_Written task a_
Answer from the inv.binomial documentation:
(i) By what method are the two parameters estimated?
(ii) What is the default value of llambda?
(iii) What does the documentation refer to for the zero argument?

_Text to read_

:::

Estimates the two parameters of an inverse binomial distribution by maximum likelihood estimation.

inv.binomial(lrho = "extlogitlink(min = 0.5, max = 1)",
    llambda = "loglink", irho = NULL, ilambda = NULL, zero = NULL)

Arguments

lrho, llambda

Link function for the \(\rho\) and \(\lambda\) parameters. See Links for more choices.

irho, ilambda

Numeric. Optional initial values for \(\rho\) and \(\lambda\).

zero

See CommonVGAMffArguments.

:::

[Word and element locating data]

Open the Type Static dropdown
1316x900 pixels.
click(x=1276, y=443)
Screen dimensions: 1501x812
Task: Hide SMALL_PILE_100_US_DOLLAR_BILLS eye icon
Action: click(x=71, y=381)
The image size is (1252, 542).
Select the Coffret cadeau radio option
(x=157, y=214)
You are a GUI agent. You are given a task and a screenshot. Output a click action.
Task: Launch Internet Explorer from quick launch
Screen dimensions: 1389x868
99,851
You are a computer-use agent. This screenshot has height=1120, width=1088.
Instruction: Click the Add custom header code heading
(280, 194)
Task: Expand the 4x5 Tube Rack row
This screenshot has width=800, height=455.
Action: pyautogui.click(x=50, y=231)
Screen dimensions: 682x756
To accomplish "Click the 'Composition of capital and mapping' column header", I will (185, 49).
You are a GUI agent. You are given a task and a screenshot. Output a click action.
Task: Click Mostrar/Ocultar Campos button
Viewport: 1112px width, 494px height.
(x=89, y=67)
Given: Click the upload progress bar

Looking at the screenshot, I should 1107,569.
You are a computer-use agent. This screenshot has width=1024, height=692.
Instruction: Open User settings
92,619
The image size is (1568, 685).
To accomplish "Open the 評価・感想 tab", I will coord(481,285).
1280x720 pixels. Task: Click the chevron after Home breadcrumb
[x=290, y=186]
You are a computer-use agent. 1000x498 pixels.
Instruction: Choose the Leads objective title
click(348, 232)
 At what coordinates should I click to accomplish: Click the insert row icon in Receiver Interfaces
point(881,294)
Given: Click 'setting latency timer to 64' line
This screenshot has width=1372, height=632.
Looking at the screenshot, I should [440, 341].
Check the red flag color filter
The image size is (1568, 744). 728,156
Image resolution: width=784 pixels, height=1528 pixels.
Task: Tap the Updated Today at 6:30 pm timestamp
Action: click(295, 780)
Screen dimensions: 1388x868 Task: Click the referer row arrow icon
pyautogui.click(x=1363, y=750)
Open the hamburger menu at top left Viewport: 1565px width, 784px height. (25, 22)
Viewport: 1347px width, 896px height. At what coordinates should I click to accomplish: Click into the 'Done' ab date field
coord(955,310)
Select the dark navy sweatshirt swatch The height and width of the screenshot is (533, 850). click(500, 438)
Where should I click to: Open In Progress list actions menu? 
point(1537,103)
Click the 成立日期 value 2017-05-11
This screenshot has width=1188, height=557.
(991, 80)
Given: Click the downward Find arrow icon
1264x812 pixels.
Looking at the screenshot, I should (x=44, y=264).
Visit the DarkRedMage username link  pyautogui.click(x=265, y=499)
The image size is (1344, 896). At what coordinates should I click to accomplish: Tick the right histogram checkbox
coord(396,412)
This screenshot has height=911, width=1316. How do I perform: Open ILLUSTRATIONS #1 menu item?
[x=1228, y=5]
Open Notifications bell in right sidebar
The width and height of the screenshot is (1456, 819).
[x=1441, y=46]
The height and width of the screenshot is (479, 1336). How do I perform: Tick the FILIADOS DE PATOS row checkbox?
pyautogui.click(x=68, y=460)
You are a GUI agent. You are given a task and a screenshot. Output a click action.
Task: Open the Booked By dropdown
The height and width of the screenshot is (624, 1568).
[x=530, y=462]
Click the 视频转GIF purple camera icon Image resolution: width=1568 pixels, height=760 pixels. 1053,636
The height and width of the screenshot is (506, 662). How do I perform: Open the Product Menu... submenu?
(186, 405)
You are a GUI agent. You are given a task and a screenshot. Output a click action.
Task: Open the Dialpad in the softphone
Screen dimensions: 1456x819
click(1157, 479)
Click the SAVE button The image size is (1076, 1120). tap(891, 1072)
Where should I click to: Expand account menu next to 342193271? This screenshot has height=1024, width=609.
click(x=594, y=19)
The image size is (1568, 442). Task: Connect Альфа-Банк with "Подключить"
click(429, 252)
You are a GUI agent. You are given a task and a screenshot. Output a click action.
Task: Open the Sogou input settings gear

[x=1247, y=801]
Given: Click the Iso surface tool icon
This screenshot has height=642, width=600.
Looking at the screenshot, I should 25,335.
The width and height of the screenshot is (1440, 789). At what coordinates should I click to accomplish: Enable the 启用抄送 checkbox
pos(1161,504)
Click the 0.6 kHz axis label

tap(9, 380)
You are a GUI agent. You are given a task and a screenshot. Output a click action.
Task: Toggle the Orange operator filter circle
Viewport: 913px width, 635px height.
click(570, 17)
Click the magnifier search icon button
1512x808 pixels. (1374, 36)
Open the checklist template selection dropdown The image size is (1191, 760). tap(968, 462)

:::

_Written task b_
Replace "Select" with "Choose" in the stretch of the listing from its start through the line containing "(x=157, y=214)", changing nothing else, and give only those lines.

_Worked solution a_
(i) Maximum likelihood estimation.
(ii) "loglink"
(iii) CommonVGAMffArguments.

_Worked solution b_
Open the Type Static dropdown
1316x900 pixels.
click(x=1276, y=443)
Screen dimensions: 1501x812
Task: Hide SMALL_PILE_100_US_DOLLAR_BILLS eye icon
Action: click(x=71, y=381)
The image size is (1252, 542).
Choose the Coffret cadeau radio option
(x=157, y=214)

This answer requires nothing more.